Tuning the Optoelectronic Properties of Hybrid Functionalized MIL-125-NH2 for Photocatalytic Hydrogen Evolution

Metal-organic frameworks (MOFs) constructed with mixed ligands have shown great promise in the generation of materials with improved sorption, optical, and electronic properties. With an experimental, spectroscopic, and computational approach, herein, we investigated how the incorporation of different functionalized ligands within the structure of MIL-125-NH2 affects its performance in photocatalytic water reduction. We found that multiligand incorporation within the MOF structure has an impact on the light absorption spectrum and the electronic structure. These combined modifications improve the photocatalytic performance of MIL-125-NH2, thereby increasing the rate of hydrogen evolution reaction. Of the four nanoparticle/MOF photocatalytic systems tested, we showed that the Pt/MIL-125-NH2/(OH)(2) system (Pt nanoparticle plus MIL-125-NH2 with amino and dihydroxyl functionalized ligands) outperforms its counterpart Pt/MIL-12S-NH2 system, attributed to the enhanced p-pi conjugation between the lone pairs of O atoms and their aromatic ligands resulting in a red-shifted absorption spectrum and greater spatial distribution of electron density.

Automated summary

Metal-organic frameworks (MOFs) constructed with mixed ligands show great promise in improving materials' properties, with the incorporation of different functionalized ligands within the MOF structure impacting its performance in photocatalytic water reduction.
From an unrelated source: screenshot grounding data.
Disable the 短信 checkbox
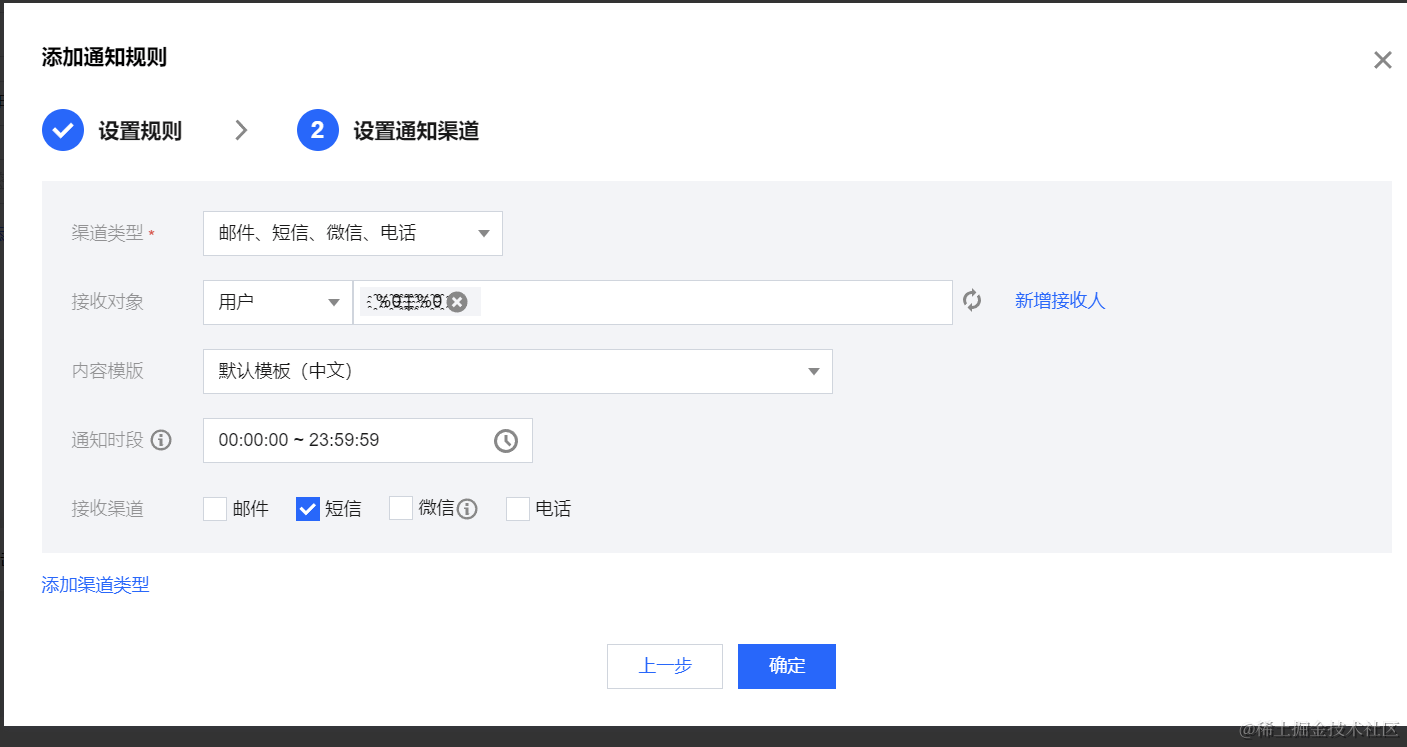Image resolution: width=1407 pixels, height=747 pixels. [308, 508]
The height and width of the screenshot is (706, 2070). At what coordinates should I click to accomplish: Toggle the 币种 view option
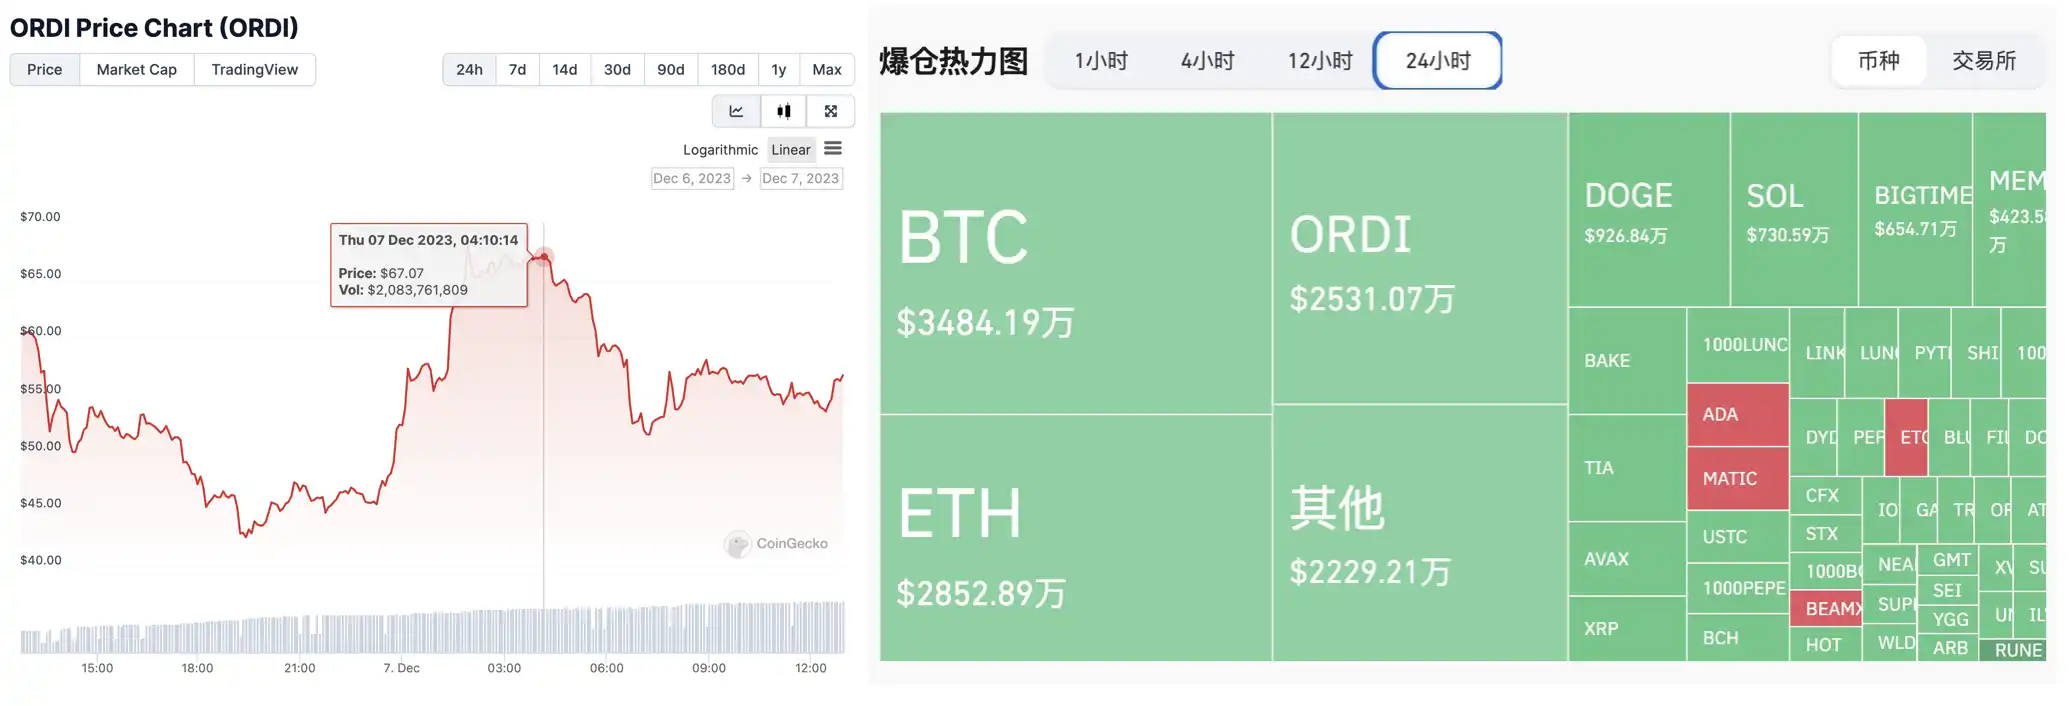tap(1878, 61)
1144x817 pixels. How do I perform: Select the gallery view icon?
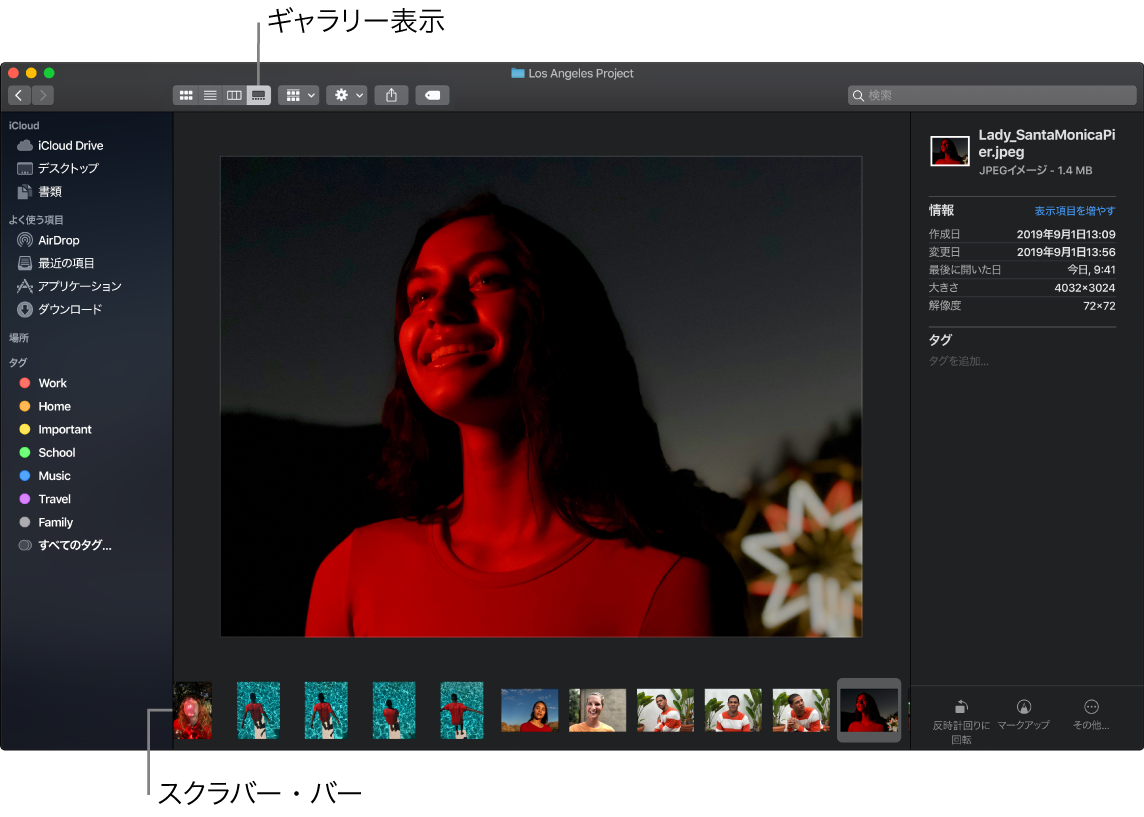coord(257,94)
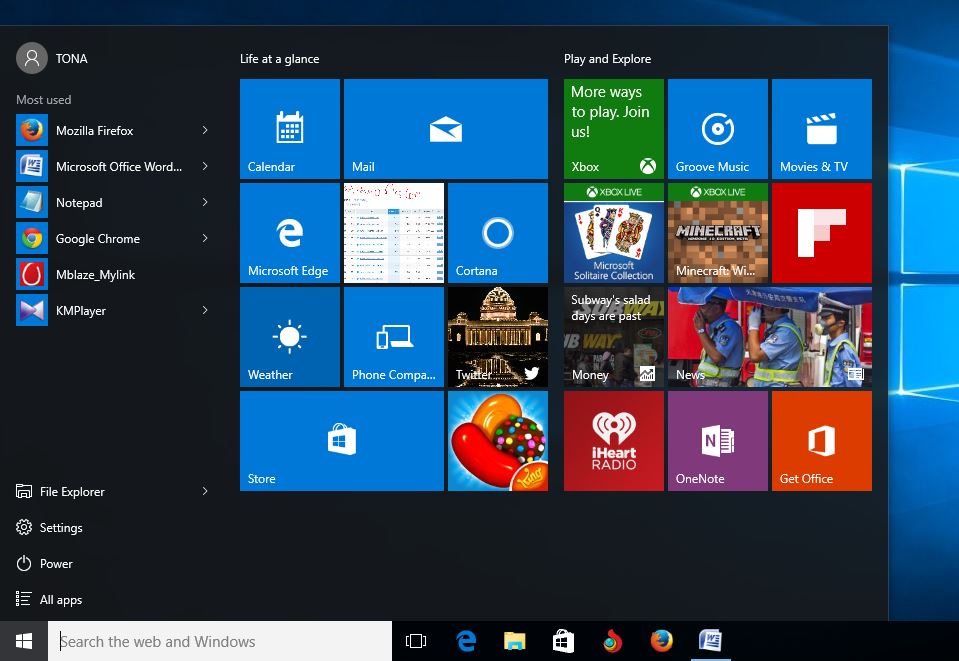
Task: Open the Candy Crush Saga tile
Action: pos(498,441)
The presence of multiligand incorporation modifies the light absorption spectrum and electronic structure, enhancing the photocatalytic performance and hydrogen evolution rate. Among the tested nanoparticle/MOF photocatalytic systems, the Pt/MIL-125-NH2/(OH)(2) system outperforms its counterpart due to enhanced p-pi conjugation and red-shifted absorption spectrum.